Tuesday, May 23
Workshop attendees will be sent advance instructions on preparing for their registered session(s). Requirements differ by workshop and instructor. In general, be prepared to bring a fully-functional laptop with you (i.e.: not a tablet or Chromebook).
Collecting and Storing Data from Internet-Based Sources
Peter Smyth, UK Data Service
Many websites allow researchers and developers to download data from them using their Application Programming Interface (API). This data is often in formats that social scientists are unfamiliar with (e.g. JSON). Downloaded data can be processed immediately or stored in a database for later processing in a package like R or Stata. Data can be collected at regular intervals over a period of time, using the built-in functionality of the Windows or Linux operating systems.
This introductory workshop is aimed at anyone interested in collecting data from the internet via APIs.

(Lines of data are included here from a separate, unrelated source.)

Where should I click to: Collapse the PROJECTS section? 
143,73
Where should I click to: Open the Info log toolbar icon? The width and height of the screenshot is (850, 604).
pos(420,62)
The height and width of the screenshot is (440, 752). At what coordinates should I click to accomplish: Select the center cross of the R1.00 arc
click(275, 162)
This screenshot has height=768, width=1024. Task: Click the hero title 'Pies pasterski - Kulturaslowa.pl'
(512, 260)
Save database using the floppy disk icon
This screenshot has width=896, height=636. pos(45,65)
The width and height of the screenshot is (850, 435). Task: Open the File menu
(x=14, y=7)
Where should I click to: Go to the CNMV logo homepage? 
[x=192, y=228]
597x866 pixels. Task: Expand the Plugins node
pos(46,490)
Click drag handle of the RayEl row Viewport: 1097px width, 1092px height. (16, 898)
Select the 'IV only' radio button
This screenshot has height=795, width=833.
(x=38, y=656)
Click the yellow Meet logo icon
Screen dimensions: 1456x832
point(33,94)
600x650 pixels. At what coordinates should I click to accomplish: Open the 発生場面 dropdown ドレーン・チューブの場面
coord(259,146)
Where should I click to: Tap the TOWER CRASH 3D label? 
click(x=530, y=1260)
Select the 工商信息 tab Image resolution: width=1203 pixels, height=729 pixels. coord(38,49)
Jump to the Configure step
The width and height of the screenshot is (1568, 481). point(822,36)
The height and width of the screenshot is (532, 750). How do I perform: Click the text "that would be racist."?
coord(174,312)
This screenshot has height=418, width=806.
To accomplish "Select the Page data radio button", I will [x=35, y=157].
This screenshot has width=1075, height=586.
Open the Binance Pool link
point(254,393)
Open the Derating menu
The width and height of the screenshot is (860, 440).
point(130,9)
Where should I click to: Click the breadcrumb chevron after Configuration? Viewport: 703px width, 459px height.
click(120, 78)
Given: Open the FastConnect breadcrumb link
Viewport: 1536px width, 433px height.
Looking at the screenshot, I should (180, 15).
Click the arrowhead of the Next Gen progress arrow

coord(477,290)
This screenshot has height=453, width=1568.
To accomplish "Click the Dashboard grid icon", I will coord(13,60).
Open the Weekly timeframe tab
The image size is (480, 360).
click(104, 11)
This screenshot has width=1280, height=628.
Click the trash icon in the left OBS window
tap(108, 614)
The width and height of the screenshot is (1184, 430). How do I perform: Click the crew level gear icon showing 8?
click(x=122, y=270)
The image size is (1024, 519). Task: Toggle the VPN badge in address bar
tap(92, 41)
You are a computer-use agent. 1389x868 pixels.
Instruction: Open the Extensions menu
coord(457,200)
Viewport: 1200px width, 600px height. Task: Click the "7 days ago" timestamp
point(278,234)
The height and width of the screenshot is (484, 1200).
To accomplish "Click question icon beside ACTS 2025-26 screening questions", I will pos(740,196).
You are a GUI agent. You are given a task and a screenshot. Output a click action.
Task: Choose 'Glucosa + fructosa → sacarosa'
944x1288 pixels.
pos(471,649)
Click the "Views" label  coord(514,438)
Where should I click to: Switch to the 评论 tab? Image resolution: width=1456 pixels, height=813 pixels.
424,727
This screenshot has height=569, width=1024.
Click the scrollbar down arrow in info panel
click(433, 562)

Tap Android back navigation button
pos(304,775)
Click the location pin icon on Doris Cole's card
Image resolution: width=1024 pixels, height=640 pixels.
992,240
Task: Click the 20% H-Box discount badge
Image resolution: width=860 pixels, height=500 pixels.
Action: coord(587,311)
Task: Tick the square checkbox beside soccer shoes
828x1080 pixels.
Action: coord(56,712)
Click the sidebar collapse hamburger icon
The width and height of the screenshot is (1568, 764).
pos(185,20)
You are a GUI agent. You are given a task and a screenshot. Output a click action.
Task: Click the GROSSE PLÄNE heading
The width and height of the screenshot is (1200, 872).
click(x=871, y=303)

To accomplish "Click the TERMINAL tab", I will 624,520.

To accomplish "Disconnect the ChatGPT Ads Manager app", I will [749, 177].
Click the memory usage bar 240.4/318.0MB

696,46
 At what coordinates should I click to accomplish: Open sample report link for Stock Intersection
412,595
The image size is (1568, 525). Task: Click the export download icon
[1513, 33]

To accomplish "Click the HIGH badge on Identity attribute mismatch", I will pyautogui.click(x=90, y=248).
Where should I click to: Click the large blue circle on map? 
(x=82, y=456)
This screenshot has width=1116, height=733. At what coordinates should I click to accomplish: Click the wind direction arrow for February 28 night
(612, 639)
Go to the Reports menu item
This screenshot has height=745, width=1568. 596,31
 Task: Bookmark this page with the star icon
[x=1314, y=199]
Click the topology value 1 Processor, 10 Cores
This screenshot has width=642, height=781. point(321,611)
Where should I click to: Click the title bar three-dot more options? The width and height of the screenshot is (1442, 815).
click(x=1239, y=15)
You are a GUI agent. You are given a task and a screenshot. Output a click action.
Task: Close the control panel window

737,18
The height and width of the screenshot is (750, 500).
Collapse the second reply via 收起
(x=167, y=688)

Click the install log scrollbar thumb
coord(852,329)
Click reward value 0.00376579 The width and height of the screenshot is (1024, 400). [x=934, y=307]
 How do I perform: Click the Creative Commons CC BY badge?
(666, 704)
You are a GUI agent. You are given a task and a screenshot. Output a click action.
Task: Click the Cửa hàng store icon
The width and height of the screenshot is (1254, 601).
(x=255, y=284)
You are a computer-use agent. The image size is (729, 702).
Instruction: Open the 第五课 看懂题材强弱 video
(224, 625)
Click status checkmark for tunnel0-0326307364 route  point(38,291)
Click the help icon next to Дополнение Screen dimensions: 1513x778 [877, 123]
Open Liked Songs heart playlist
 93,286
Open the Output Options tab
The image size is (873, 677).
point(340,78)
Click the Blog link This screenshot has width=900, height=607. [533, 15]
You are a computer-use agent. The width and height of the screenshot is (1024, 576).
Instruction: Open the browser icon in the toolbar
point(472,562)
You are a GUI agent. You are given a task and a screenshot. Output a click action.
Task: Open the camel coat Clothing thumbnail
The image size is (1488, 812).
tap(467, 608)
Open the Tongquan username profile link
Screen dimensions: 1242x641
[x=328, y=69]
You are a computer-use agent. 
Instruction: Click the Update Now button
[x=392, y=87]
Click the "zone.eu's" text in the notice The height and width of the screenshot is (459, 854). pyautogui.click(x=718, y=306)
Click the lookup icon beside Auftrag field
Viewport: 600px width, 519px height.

Curation, Collaboration, and Coding – The Secret Sauce for Scholarship Support
Megan Potterbusch, Association of Research Libraries
Cynthia Hudson-Vitale, Washington University in St. Louis Libraries
This half-day workshop is an overview and hands-on introduction to the Open Science Framework and the SHARE data set, two tools that form a powerful combination for supporting scholarship and research locally as well as improving scientific integrity and allowing for new forms of meta-research.
Developed by the Center for Open Science, the Open Science Framework (OSF; http://osf.io) is a free, open source tool that works within the research workflow to allow for better management, curation, streamlining, and sharing of scholarly outputs. SHARE builds its free, open, data set (https://share.osf.io/) by gathering, cleaning, linking, and enhancing metadata that describe research activities and outputs—from data management plans and grant proposals to research data and code, to preprints, presentations, and journal articles.
In this workshop, participants will learn to use the OSF to develop embedded data stewardship and research management services for faculty. Attendees will also learn how to leverage and enhance SHARE data to improve their institutions’ understanding of the whole scholarship ecosystem happening on their campuses.
This workshop will be divided into two parts. First, attendees will learn strategies to provide curation and research services to the faculty workflow by operating in the OSF. Practical approaches to faculty collaborations and curation assistance throughout the research life cycle will be discussed. The second part will focus on harnessing the power of the SHARE data set to discover and act upon the research outputs of an institution or organization. This hands-on portion of the workshop will use IPython/Jupyter Notebooks to access the SHARE API and search across 129+ different providers and export and clean the metadata.
Participants are encouraged to bring laptops in order to follow along. No previous programming experience is necessary.
Dueling CAQDAS – Using Atlas.ti and NVivo for Qualitative Data Analysis
Mandy Swygart-Hobaugh, Georgia State University
Florio Arguillas, Cornell Institute for Social and Economic Research (CISER)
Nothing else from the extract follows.